With the approach of another year, I start planning for my annual wine pilgrimage. Today I am looking forward to the harvest in Beaujolais, where I shall spend a couple of days, starting in the village cooperative of St-Julien, housed in a desanctified parish church. There some years ago, sipping fruity, fresh village Beaujolais, the parish priest (stopping by on his way home from the new church) explained to me that Beaujolais is a gift of God that makes better all foods and can be enjoyed with just about everything — everything except water, he said. Just down the street is the birthplace of the great medical pioneer Claude Bernard, who they say, never stopped loving his beloved St-Julien.
In vain once again, I shall look for the long lost treasure of the Knights Templar, supposedly buried in the grounds of Chateau d’Arginy, and enjoy hospitality at the 105-meter-long cellar of Chateau de la Chaize, named for the family who gave Louis XIV his Confessor and for whom the famous cemetery in Paris is named. I shall call in at Chateau de Corcelles for another look at the plaster- of -paris skeletons placed in the 13th-century dungeon to amuse the tourists and to re-visit the modernized cellar to taste some of the best Beaujolais in the region.
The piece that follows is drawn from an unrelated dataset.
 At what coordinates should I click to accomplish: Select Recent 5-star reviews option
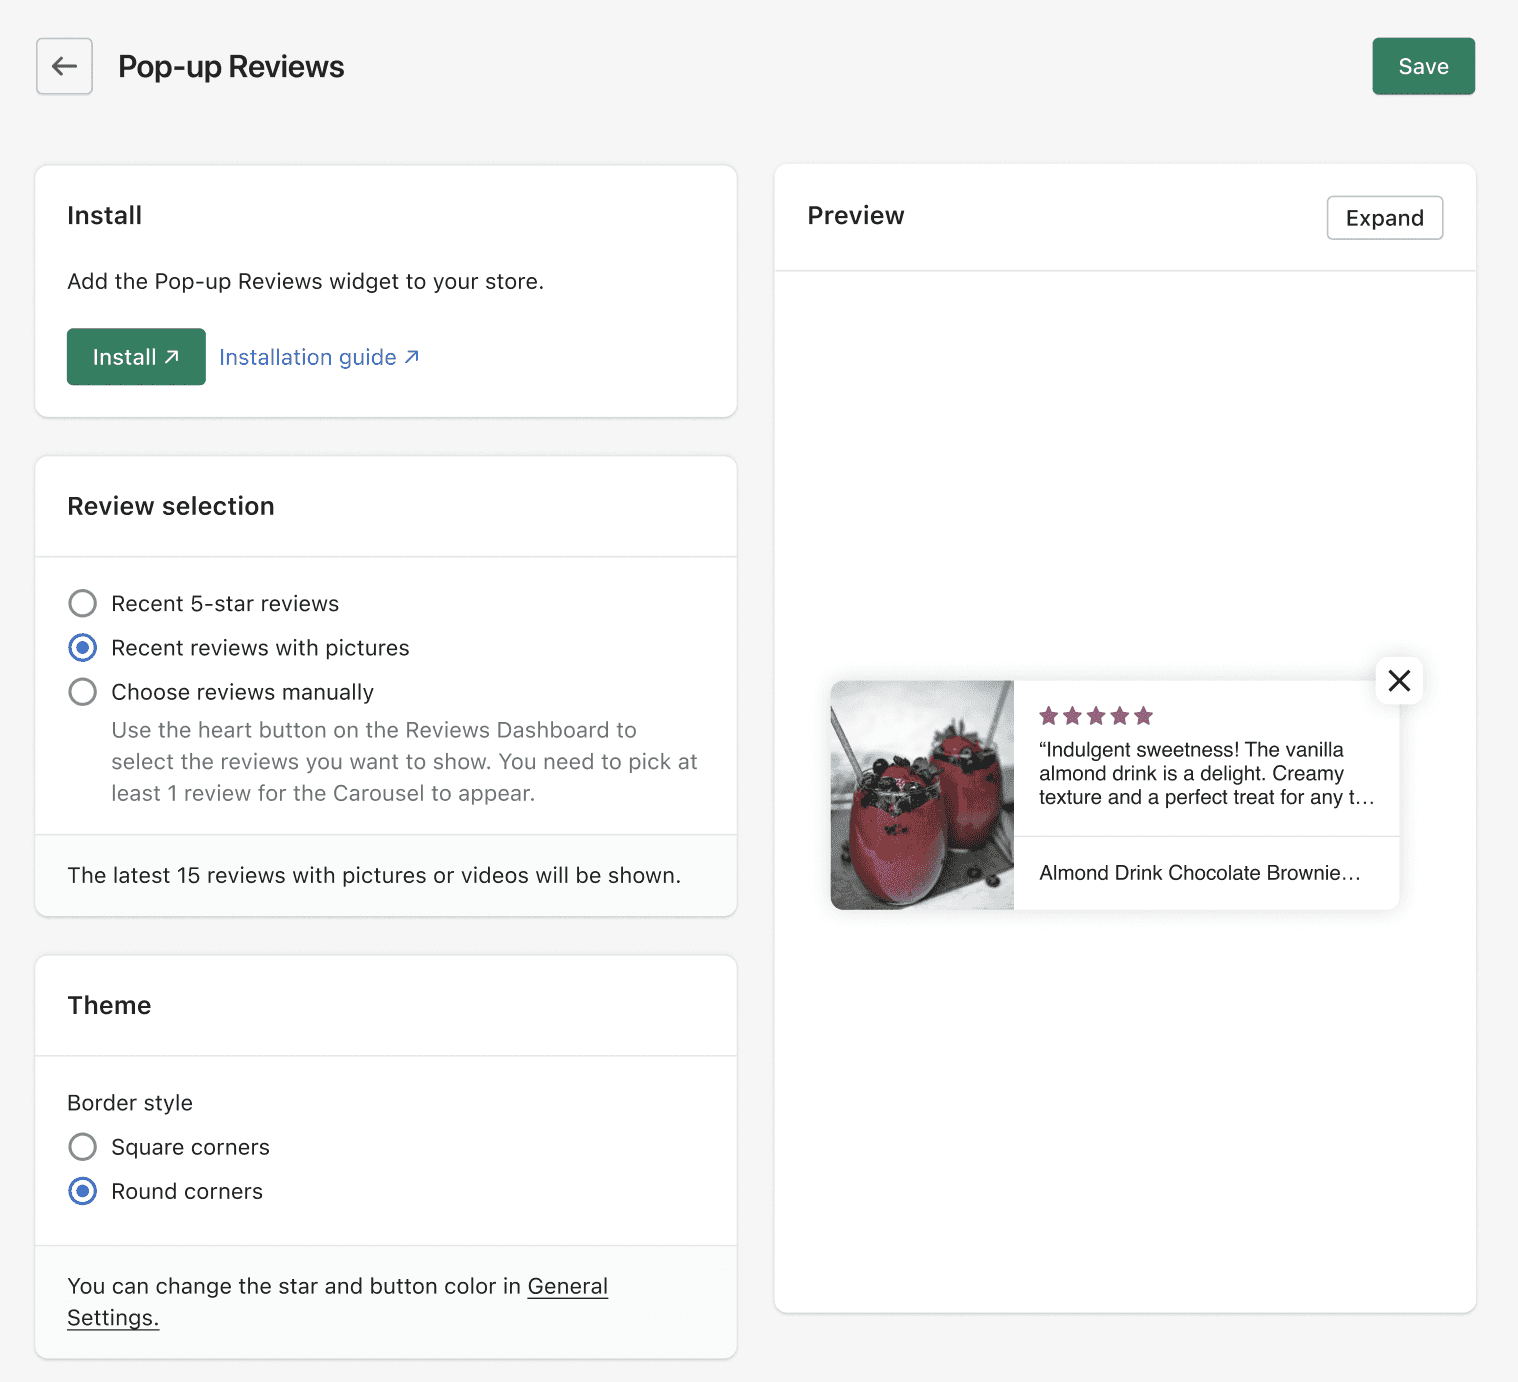point(83,604)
In Romaneche-Thorins I shall stop at the house of Benoit Raclet who in the 1830s watered all his vines in 90-degree water to kill the pyralis worm before it killed his vines. It worked, and the villagers have been grateful since, turning his home into a pleasant sojurn for visitors curious about life in an early 19th century country house. Another stop is the Hameau de Beaujolais, an amusing, enjoyable, animated museum about wine production, developed by Georges Duboeuf with help from animators from Disneyland
Yes, there’s much to do and see in the land of Beaujolais, so we begin planning early. (There are also plans to be made for Burgundy and Alsace.) Oh, and did I mention the wines? These wines — even the Grand Crus do not need a lot of planning. Beaujolais is reliable, predictable, delicious, and always enjoyable. While they make great companions when writing, they are doubly good when taken from the barrel in a village farm house. You will be reading a lot more about these plans.